## [TASK OBJECTIVE]
Count how many lines in the rows below contain the string "width", with case counting, and give only that number.

━━━━━━━━━━━━━━━━━━━━

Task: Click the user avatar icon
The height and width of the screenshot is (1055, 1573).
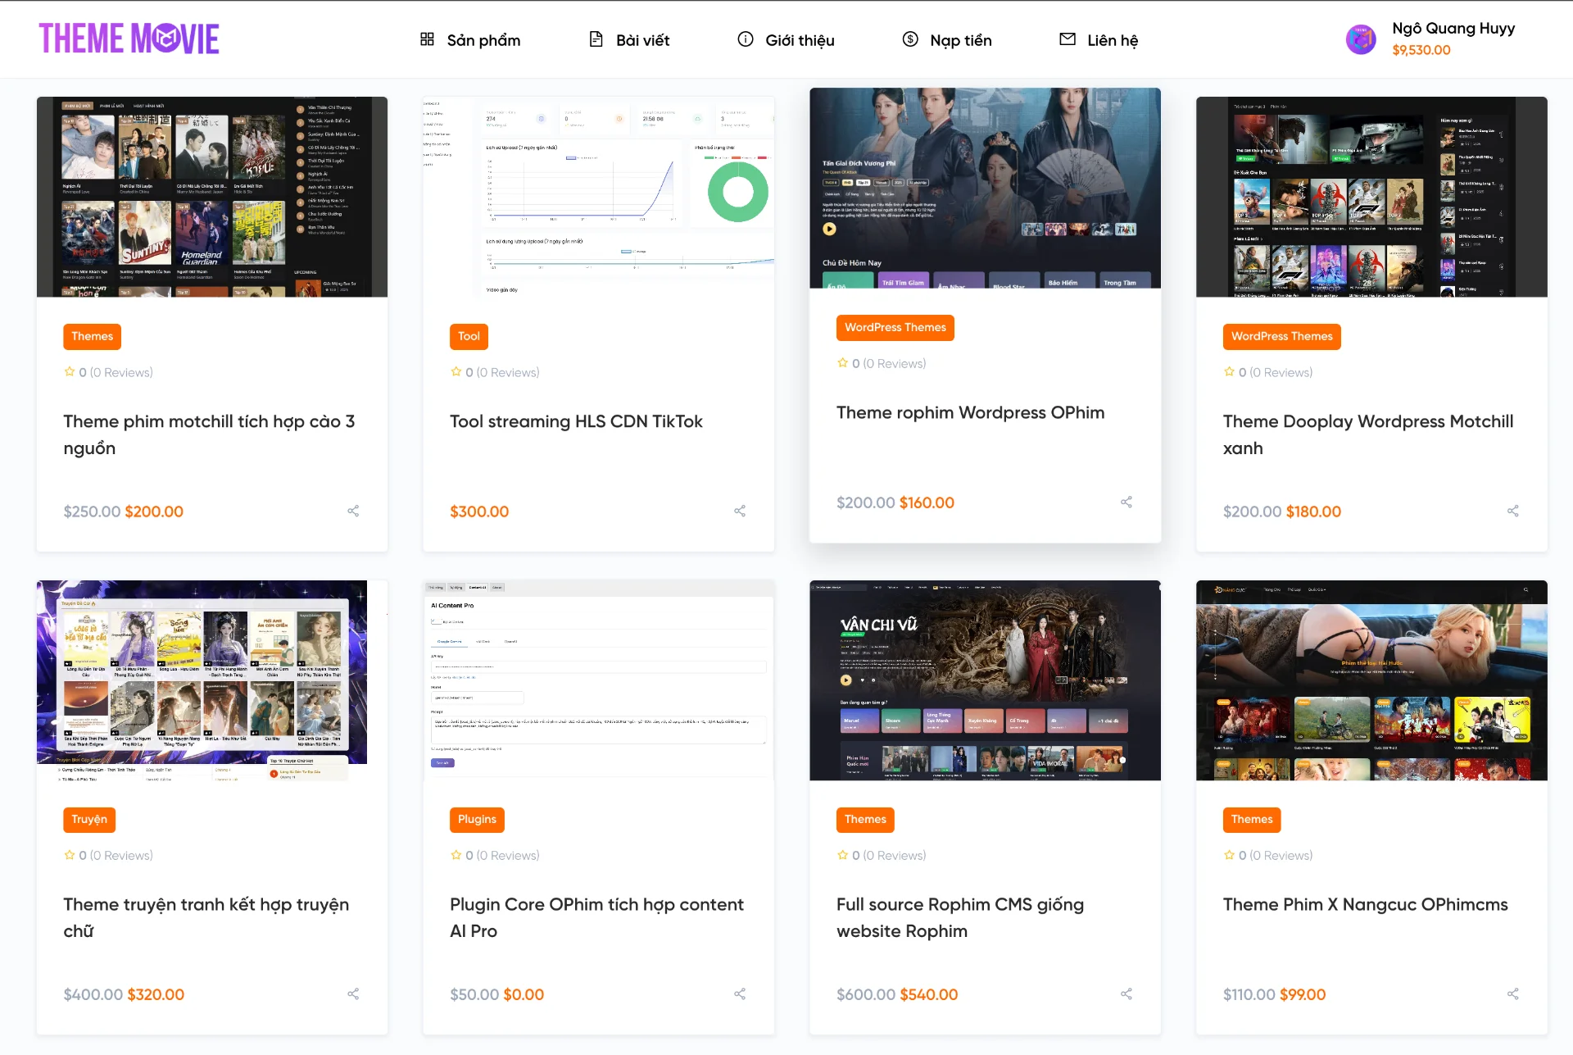Action: (x=1361, y=39)
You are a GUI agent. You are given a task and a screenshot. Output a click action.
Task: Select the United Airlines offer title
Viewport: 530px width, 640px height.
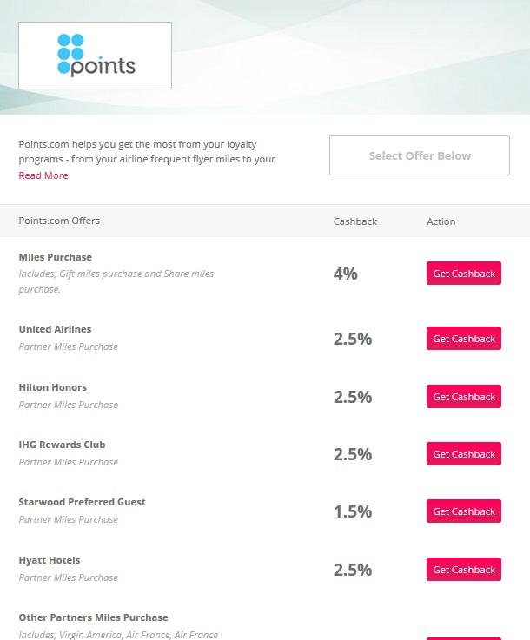(55, 329)
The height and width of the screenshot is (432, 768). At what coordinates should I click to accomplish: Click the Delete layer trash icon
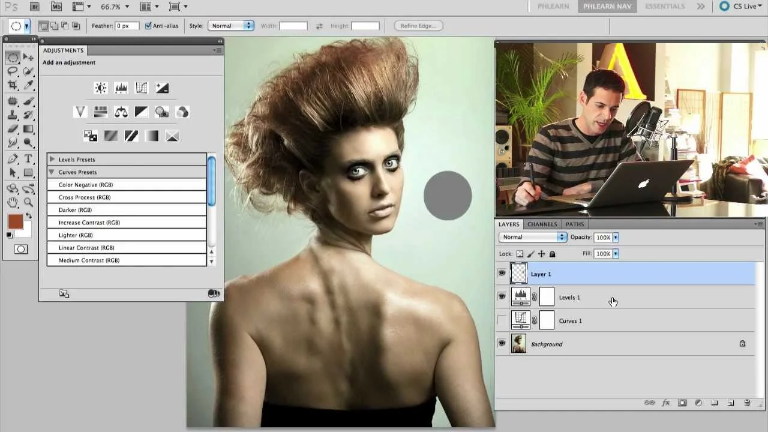[746, 403]
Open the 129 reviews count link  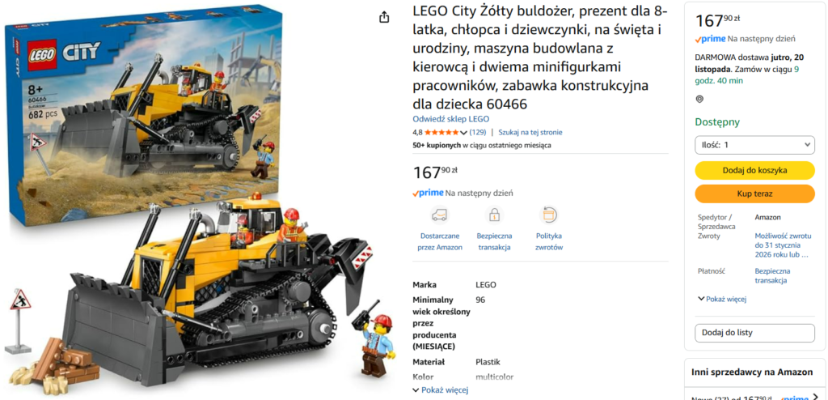[x=478, y=132]
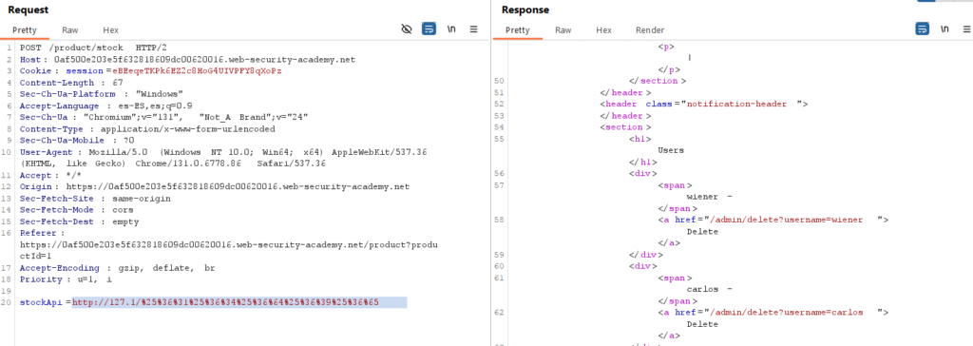973x346 pixels.
Task: Switch Response view to the Raw tab
Action: click(563, 29)
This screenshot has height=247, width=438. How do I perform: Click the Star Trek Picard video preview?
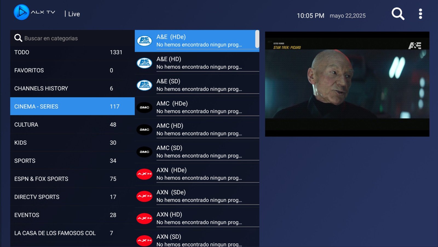click(x=347, y=84)
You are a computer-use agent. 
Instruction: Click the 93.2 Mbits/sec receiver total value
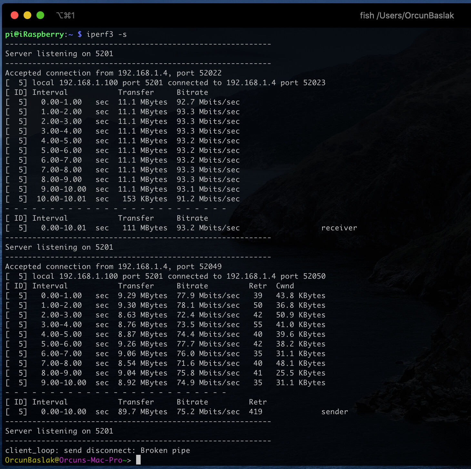click(208, 228)
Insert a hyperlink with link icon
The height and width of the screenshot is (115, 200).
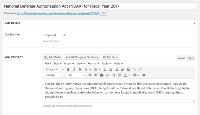(x=123, y=69)
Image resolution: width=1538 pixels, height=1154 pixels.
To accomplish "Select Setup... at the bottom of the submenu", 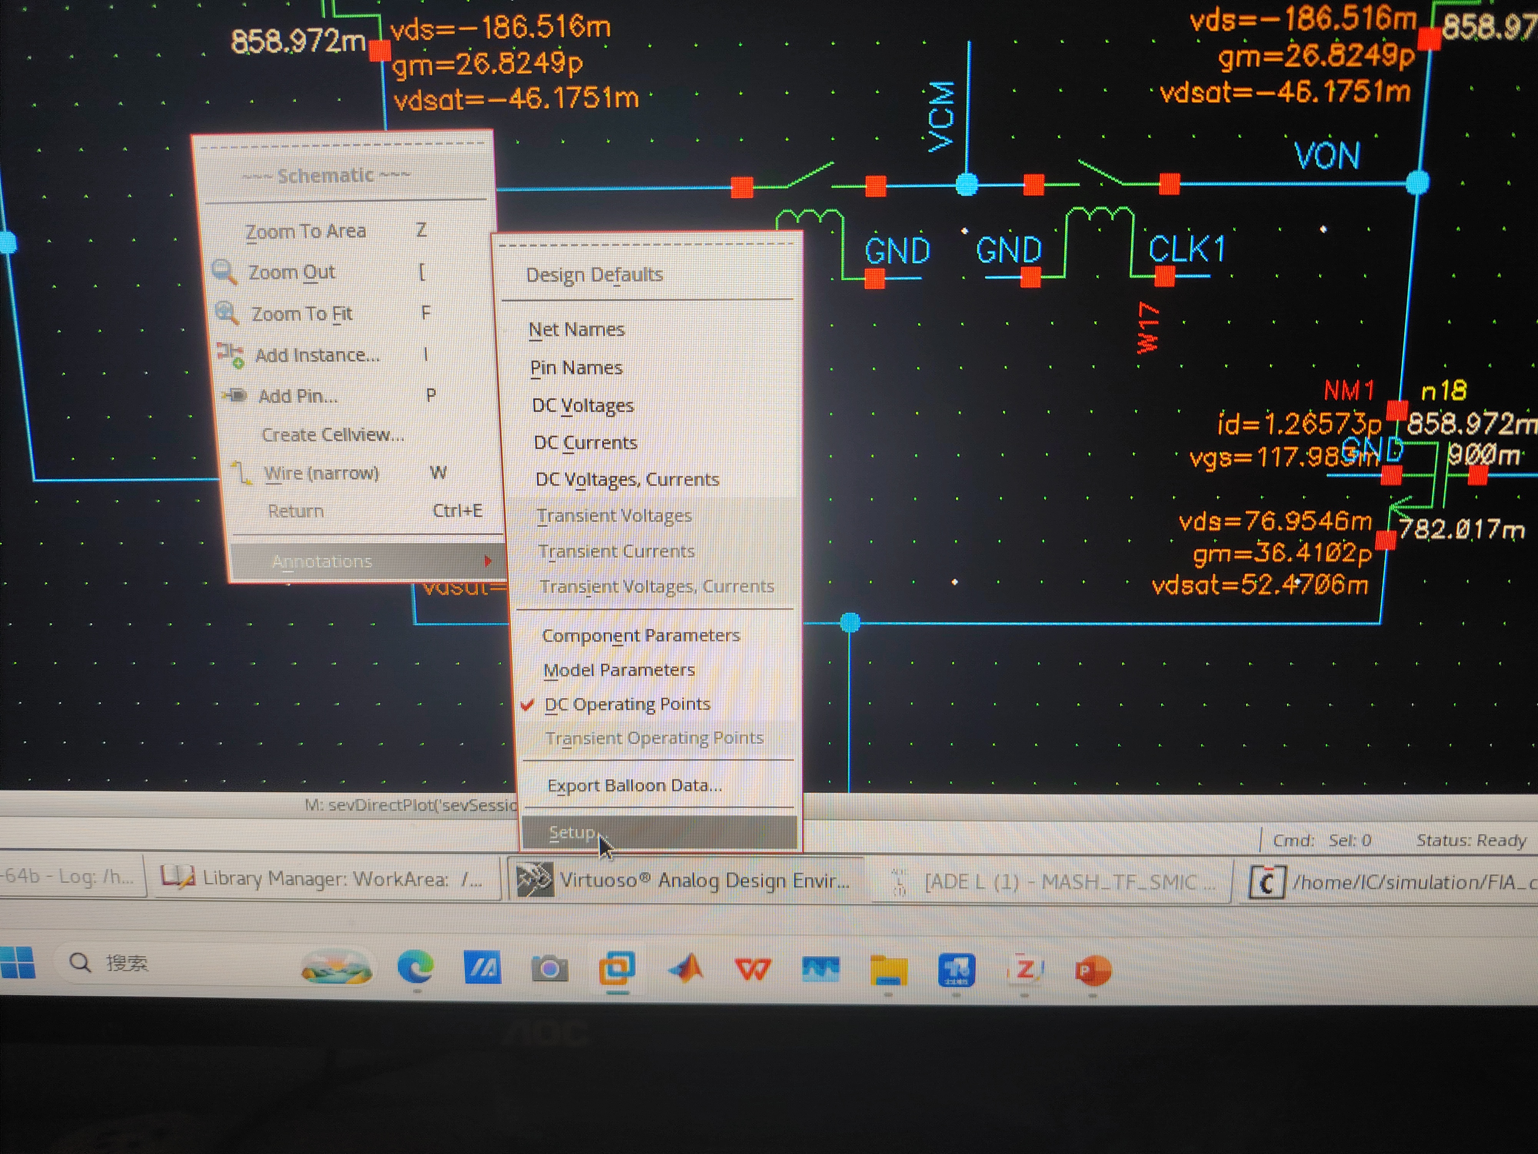I will click(x=572, y=833).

━━━━━━━━━━━━━━━━━━━━

## [RESPONSE TO THE TASK]
6